__Document segment__:
□ □ □ □ □

Harry James Hanson and Devin Antheus heard about the night Phatima Rude stood up to the police firsthand. They were visiting Rude in San Francisco’s Mission District, and she recounted the story while holding her dog, Mary Kate. In 2010, Rude had been hosting a Queer Autonomous Zone party at Station 40 when the police tried to come in. She protected the door for three hours, and she won: the police gave up and left, and the party went on as planned.
Stories of courage, resistance, and triumph run throughout Legends of Drag, the captivating book by Hanson and Antheus, out now by Abrams Books. Hanson is an artist, creative director, stylist, and drag artist; they also did the photography for the book. Antheus is a floral stylist, tarot reader, diviner, and author. Together, they traveled the country, touching down in sixteen cities over the course of four years. The queens themselves often chose the flowers featured in their portraits, with many bearing personal and symbolic significance.
Each queen is different–an understanding of the diversity of experience and identity was central to the book’s creation–but there are shared threads. Throughout the decades, these artists, who ranged in age from forty-tree (Lady Red Couture) to ninety-one (Darcelle XV) at the time of their photoshoots, didn’t just bear witness to history. They helped shape it. Donna Personna frequented Compton’s Cafeteria in the 1960s. She knew the trans women who protested against police harassment and violence three years before Stonewall.
As a teenager in 1975, Joan Jett Blakk was at Detroit’s first gay Pride picnic, and in the 1980s, Pickles protested with ACT UP in Chicago. In June of 2020, following the murder of George Floyd, Lady Red Couture told the story of her grandfather, who came out of slavery at the age of thirteen–while sharing words of wisdom, power, and love when the country needed it most.
Hanson and Antheus were able to continue the project amid the pandemic because the photoshoots and interviews could take place safely outdoors. “We can’t imagine a way we’d rather spend the apocalypse than meeting these queens and creating this time capsule,” Antheus writes in the introduction.
Ultimately, Legends of Drag is just as much about the smaller, everyday moments that make up the landmarks and milestones. While exploring Marshall’s Beach with Mrs. Vera Newman, Hanson and Antheus spotted a dolphin pod, and the dolphins followed them along the beach as they took in the sunset. In Los Angeles, they went to The Goddess Bunny’s favorite dinner, where she had shrimp cocktail and white zinfandel for breakfast and sang along to California Girls by the Beach Boys. Fontasia L’Amour brought a leaf-blower to her photoshoot.

□ □ □ □ □

__Records provided__:
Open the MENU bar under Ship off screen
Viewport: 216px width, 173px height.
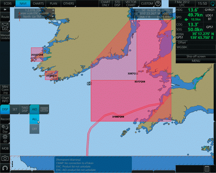[x=196, y=61]

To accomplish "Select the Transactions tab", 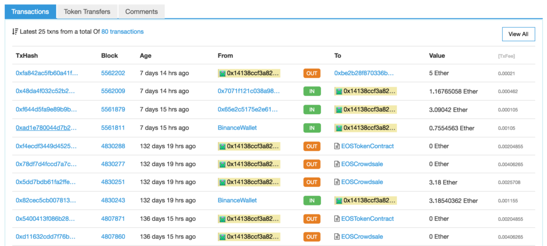I will point(30,11).
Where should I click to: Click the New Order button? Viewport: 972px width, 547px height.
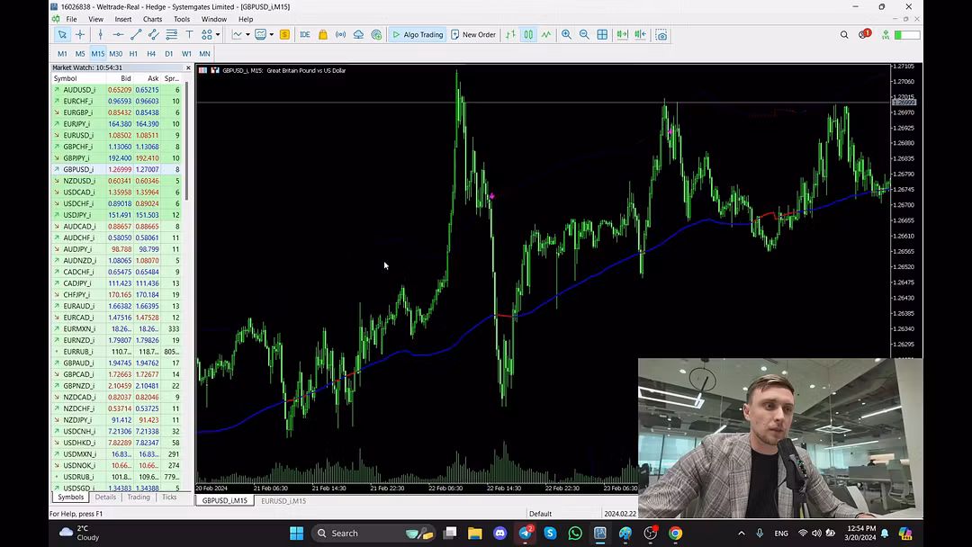pos(473,35)
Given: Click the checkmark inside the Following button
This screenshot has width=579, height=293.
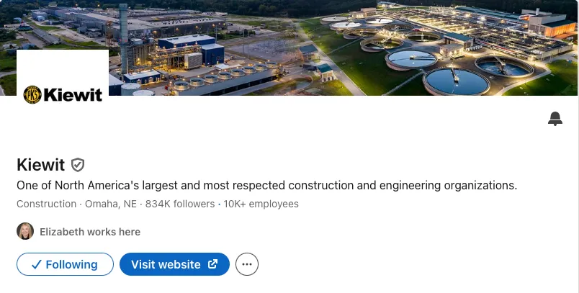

□ □ □ □ □

__Instructions to follow__: In the article on the book Legends of Drag, how many cities did Hanson and Antheus visit while making it?

__Answer to this task__: Sixteen.